今回初めて読んだ電気石は母の不倫の結果すべてを捨てた父の影響で社会から隔絶されて生きてきた少女の話。これだけは非常に暗澹たる話で、作品中かなり異色のものだ。ハッピーエンドなのが救いではあるが、ネグレクトをテーマにしていて現代にもありそうな話でもある。

「水晶」はこの作家の全作品中の白眉とされる作品。幼い兄妹が祖母の家からの帰途の山道で雪で道を見失い、奇跡的に生還する話だが、全編を通じて美しい自然描写が見事。翻訳では兄に従う妹の台詞「そうよ、コンラート」になにかひねりが欲しかった。

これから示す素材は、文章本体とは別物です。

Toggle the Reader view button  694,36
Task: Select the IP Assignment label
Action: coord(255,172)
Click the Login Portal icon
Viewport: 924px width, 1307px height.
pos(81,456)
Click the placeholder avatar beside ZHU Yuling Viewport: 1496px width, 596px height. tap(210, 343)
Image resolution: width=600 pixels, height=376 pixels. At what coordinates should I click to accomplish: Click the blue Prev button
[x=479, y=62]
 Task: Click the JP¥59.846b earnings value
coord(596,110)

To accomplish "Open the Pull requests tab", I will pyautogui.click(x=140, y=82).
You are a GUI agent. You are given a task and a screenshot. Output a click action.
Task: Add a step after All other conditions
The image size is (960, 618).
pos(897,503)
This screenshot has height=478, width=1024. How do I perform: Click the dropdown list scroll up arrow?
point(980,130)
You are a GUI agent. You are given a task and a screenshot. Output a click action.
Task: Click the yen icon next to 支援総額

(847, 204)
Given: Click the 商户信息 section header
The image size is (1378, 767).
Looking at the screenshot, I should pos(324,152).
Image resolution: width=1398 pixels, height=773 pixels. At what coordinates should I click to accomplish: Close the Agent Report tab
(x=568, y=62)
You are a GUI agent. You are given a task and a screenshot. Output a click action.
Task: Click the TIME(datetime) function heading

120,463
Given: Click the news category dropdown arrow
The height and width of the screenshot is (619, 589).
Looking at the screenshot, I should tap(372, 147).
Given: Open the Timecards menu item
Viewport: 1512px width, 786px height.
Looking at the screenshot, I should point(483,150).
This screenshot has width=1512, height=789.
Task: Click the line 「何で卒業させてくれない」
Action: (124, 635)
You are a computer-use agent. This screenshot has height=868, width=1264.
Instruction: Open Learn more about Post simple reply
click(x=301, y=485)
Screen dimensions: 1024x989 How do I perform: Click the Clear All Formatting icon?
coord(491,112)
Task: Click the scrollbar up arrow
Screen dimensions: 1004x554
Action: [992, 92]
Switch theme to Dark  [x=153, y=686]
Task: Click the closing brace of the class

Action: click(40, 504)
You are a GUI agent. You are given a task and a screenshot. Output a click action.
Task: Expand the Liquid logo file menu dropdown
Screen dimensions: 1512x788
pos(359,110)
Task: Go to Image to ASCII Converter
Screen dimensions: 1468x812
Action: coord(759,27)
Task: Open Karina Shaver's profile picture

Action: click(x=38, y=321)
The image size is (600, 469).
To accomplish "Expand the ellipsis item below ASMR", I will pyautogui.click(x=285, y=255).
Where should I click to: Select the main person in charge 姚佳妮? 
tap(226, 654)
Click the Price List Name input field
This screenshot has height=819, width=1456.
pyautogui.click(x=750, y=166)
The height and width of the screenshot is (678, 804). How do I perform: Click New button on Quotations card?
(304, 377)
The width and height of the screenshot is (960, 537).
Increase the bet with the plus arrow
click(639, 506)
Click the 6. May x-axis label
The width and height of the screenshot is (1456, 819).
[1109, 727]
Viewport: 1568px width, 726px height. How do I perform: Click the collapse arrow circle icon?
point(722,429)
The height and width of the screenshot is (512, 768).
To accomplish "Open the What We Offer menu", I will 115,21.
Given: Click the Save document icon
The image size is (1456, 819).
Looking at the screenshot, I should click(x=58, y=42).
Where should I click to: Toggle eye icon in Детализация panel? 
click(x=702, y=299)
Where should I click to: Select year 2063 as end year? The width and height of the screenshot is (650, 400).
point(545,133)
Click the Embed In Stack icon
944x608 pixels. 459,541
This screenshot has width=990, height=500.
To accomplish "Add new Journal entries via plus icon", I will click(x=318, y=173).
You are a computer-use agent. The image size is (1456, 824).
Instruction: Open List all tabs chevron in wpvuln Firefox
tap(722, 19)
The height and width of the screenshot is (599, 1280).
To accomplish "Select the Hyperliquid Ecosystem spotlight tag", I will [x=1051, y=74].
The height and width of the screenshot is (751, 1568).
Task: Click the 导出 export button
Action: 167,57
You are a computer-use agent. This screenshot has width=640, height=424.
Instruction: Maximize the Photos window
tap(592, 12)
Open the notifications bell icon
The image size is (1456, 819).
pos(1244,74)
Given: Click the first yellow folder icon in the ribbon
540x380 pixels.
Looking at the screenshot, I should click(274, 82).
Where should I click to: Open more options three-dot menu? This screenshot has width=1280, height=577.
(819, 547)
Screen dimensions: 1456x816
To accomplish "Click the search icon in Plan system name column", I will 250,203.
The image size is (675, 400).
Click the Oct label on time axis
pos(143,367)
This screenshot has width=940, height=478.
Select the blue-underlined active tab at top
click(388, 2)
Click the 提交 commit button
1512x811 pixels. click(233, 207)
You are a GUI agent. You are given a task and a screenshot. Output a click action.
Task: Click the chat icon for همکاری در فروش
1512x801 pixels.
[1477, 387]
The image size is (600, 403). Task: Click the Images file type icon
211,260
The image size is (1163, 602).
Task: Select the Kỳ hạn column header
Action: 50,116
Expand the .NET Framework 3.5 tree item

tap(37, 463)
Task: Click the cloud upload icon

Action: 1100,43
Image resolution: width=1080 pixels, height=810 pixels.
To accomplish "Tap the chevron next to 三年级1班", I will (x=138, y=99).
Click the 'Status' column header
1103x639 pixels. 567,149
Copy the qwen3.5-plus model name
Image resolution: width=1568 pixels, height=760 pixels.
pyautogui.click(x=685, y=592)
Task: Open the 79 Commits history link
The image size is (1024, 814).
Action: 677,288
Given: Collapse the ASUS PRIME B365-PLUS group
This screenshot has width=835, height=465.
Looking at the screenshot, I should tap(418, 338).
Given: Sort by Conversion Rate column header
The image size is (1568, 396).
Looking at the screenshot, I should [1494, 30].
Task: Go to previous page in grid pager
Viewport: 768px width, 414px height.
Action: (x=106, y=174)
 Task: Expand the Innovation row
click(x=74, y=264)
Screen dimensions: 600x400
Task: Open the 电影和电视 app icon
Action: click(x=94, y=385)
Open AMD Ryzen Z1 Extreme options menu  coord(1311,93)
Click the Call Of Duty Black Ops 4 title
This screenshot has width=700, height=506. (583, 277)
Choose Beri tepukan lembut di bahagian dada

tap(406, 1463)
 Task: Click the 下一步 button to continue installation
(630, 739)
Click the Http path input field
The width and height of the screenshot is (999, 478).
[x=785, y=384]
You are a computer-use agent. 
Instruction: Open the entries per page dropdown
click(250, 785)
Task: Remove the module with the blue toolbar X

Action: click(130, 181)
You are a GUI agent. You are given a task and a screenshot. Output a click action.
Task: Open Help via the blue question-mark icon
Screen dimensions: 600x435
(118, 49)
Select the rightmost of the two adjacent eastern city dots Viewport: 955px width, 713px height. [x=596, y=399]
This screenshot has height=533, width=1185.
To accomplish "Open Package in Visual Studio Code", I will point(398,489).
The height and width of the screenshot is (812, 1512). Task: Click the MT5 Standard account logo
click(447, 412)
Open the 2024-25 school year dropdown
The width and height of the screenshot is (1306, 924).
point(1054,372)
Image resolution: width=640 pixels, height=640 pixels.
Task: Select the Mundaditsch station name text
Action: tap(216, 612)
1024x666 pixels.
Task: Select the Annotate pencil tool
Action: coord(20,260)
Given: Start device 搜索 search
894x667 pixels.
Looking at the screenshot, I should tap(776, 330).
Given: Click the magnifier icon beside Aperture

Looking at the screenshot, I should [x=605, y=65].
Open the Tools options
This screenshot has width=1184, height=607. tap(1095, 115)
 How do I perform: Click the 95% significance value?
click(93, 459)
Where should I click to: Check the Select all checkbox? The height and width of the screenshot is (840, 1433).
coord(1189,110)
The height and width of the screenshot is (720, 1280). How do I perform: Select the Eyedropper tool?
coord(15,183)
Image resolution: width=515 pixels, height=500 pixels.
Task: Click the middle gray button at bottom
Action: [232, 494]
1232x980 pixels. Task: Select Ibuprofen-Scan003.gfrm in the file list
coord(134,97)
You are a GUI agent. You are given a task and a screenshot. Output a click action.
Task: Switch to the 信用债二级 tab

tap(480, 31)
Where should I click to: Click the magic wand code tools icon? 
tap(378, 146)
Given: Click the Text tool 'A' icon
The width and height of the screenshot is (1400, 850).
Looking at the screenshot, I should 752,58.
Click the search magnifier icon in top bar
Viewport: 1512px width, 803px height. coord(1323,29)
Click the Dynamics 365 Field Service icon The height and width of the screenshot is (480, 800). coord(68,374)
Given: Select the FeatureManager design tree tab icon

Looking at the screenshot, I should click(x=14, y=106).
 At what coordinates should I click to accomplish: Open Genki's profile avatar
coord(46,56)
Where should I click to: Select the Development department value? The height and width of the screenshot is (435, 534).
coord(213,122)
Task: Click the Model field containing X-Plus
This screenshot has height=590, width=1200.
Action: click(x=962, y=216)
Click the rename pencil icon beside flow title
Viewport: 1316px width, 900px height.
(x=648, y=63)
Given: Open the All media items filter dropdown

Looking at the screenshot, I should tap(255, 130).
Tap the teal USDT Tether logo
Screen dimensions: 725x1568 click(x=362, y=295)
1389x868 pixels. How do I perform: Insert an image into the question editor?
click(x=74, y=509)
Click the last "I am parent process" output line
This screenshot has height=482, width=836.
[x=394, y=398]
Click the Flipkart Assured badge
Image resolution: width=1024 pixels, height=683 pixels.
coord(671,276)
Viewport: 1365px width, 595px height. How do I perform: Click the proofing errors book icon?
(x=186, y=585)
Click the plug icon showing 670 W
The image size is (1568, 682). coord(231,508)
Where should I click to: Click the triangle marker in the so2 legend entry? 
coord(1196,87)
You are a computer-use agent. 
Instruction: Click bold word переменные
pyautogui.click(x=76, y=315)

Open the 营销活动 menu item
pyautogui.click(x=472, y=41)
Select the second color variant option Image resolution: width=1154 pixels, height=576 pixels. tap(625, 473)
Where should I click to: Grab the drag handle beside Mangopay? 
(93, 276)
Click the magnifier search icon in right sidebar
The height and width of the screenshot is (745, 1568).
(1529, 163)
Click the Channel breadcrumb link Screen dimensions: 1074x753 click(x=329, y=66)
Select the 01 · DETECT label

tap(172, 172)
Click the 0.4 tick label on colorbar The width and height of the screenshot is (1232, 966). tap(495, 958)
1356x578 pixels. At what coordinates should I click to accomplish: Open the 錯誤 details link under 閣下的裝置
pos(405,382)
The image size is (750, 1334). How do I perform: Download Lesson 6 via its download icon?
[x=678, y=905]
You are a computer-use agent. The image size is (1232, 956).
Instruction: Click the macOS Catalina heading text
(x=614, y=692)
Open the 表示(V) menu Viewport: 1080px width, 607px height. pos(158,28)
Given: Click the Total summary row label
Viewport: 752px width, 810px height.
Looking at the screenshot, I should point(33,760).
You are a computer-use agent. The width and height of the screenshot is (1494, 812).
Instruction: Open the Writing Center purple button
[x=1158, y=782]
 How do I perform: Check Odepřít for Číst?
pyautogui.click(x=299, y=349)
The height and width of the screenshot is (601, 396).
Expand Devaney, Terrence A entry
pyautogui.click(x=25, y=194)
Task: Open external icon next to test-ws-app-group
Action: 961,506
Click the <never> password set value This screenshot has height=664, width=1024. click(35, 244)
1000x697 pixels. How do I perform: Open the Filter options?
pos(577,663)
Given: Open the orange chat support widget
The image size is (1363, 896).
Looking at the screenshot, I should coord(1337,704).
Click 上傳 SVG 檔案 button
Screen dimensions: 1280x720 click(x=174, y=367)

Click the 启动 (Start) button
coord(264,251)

「白雲母」も今回初めて読んだ作品。幼い姉弟と仲良くなる山に住む少女の交流を描いている。彼女は、おそらくジプシーの娘なのだがその素性は最後まで語られない。危険な雹に襲われたとき、家が火事で全焼し弟が危険な状態になったとき彼女に救われるのだが、彼女はある日、「シュトゥーレ・ムーレが死んだ」と言い残して不意に姿を消してしまう。このセリフが最初のほうで祖母が姉弟に語った昔話にあった「シュトゥーム・ムーレに言っておくれ、ラウ・リンデが死んだとね」という台詞と響きあって不思議な読後感が残る。これはこの作品集のみならず、私が読んだ中ではシュティフターの全作品中でも一,二を争う傑作だと思う。個人的には「水晶」より好きなのだが、なぜ岩波文庫はこの作品を割愛したのか理解に苦しむ。

「石乳」はナポレオンの軍隊に攻め込まれ、戦争に巻き込まれた屋敷での恐怖の一夜とその顛末を描いた作品。これもきっちりハッピーエンドなのがいい。

どの作品も子供が危険な目にあって、それを人々やあるいは自然(神)が守るというパターンで、子供を社会の宝と考え、各々の個性を生かせる社会を心から求めていたこの作家らしい作品集だと思う。冒頭に置かれた「まえがき」は作品の柔らかいトーンとは全く異質な硬い文章ではあるが、個人の個性を尊重することが世界を良くするということを語っていて、作品世界と響きあっているのだ。

ただやっぱり翻訳が古い。後で出た岩波版は少し手が入っているとはいえ、古さは否めない。松籟社版は違う翻訳なので読んでみたいなあ。